Assessment and findings

  1. The Ombudsman is unable to determine definitively the cause of the various issues the resident reported and whether or not they fell under the warranty. The role of the Ombudsman is to consider whether the responses of the landlord to the resident’s reports were appropriate and reasonable in all the circumstances. We will consider whether the landlord acted in accordance with law, its obligations, good practice and its policies.
  2. The landlord’s role in this case was to effectively “broker” the discussion between the developer and resident and monitor the actions of the Agent. It was the responsibility of the developer to remedy any defects that were reported during the initial warranty period to 21 July 2024.
  3. Initially, the landlord did not appear to take into account the issues that the resident raised on 31 July 2023. On 3 August 2023 the landlord responded asking the resident not to report any snagging although it did ask for a short description with photos. On 18 August 2023 the landlord did not accept certain items as they were not noted at its snagging inspection. This was frustrating as it appeared to close any further discussion.
  4. However the evidence showed that the landlord accepted the resident’s points and carried out the works that the resident requested, albeit with varying delays, including as follows:
    1. The cloakroom basin was raised as a defect on 14 August 2023 and addressed on 3 October 2023. There was a 2-3 week delay. However, the landlord advised the basin did not need to be bolted down. This was therefore not a defect.
    2. There was a 2-3 week delay to the repairs to the garden brickwork and damage caused by the fence.
    3. It was agreed on 13 September 2023 that kitchen cupboards were to be replaced. The works were carried out 2-3 weeks outside the landlord’s 28day target. However, the landlord initially had a dispute with the developer and manufacturer about the “mouldy” kitchen cupboard with rusty hinges. This was resolved. The manufacturer replaced the cupboard in question by 14 November 2023. The evidence showed the landlord had actively pursued the issue. We do not attribute fault to the landlord for the delay.

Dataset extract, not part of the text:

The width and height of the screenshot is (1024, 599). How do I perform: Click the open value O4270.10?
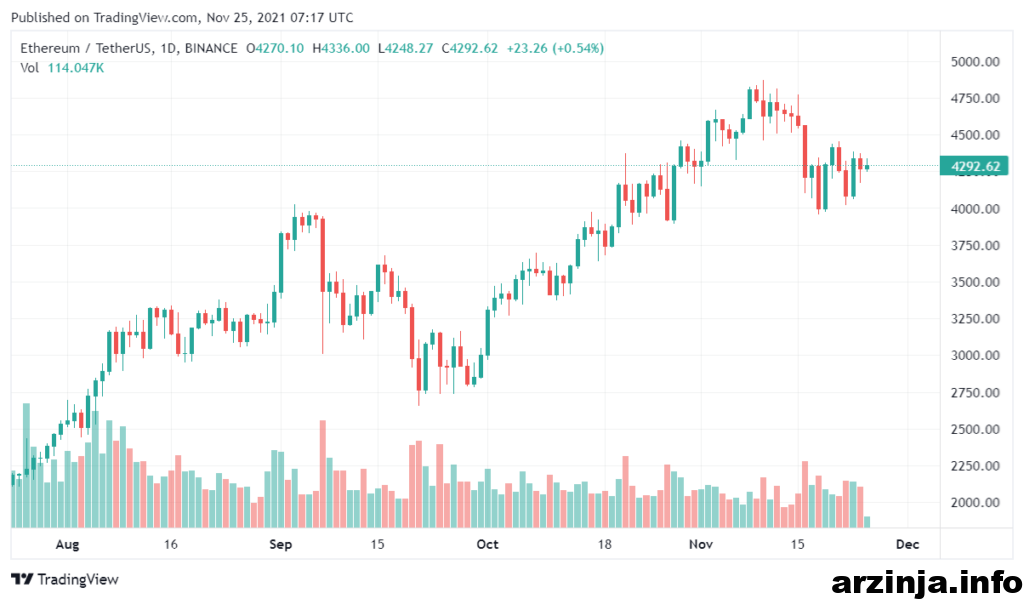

    4. The landlord accepted the bathroom and kitchen lino as a defect. It upgraded the bathroom lino from routine to urgent after the resident reported a nail sticking out. A temporary repair was carried out within 2-3 weeks, this delay was unreasonable. It reasonably replaced the bathroom lino in its entirety on 29 September 2023. There was a delay to replacing the kitchen lino from 1 October 2023 to 10 November 2023. There had been a missed appointment on 12 October 2023 in the meantime. While an unreasonable delay, there was no evidence it was the fault of the landlord.
    5. While initially, the developer did not accept responsibility for the meter box and referred the resident to the utility company, it then accepted the issue as a defect. This created an overall delay of just over 2 weeks.

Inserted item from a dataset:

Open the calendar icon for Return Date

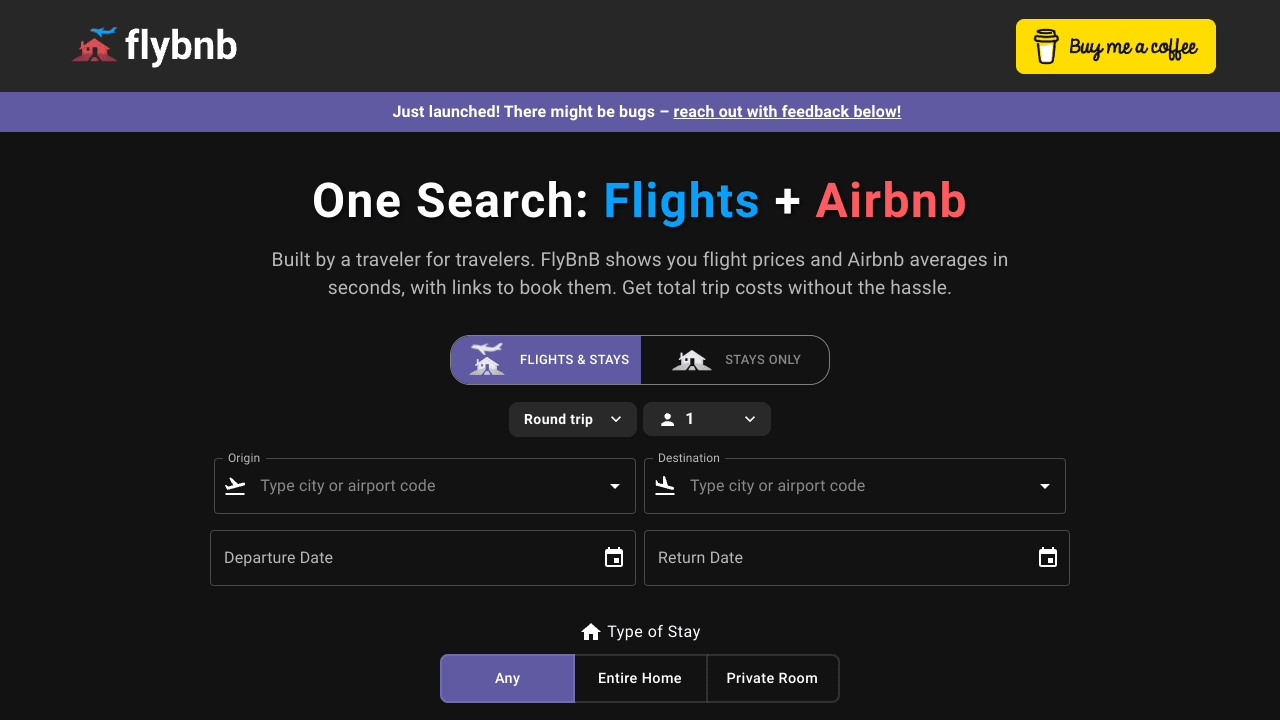point(1048,557)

    6. The Agent accepted the “wavy walls” were a defect on 11 September 2023. The landlord then made an offer to reimburse the resident for the works which the resident did not accept as she was concerned about any impact on the warranty. While there was a brief overall delay, the developer plastered the walls on 19 September 2023 and completed the works on 1 October 2023.
    7. The shed, toilet finish, window cills and seals were accepted as defects and were addressed on 3 and 6 October 2023, approximately 2 weeks outside the landlord’s 28-day target. There was a further brief delay in resolving the split wood in the fence on 31 January 2024.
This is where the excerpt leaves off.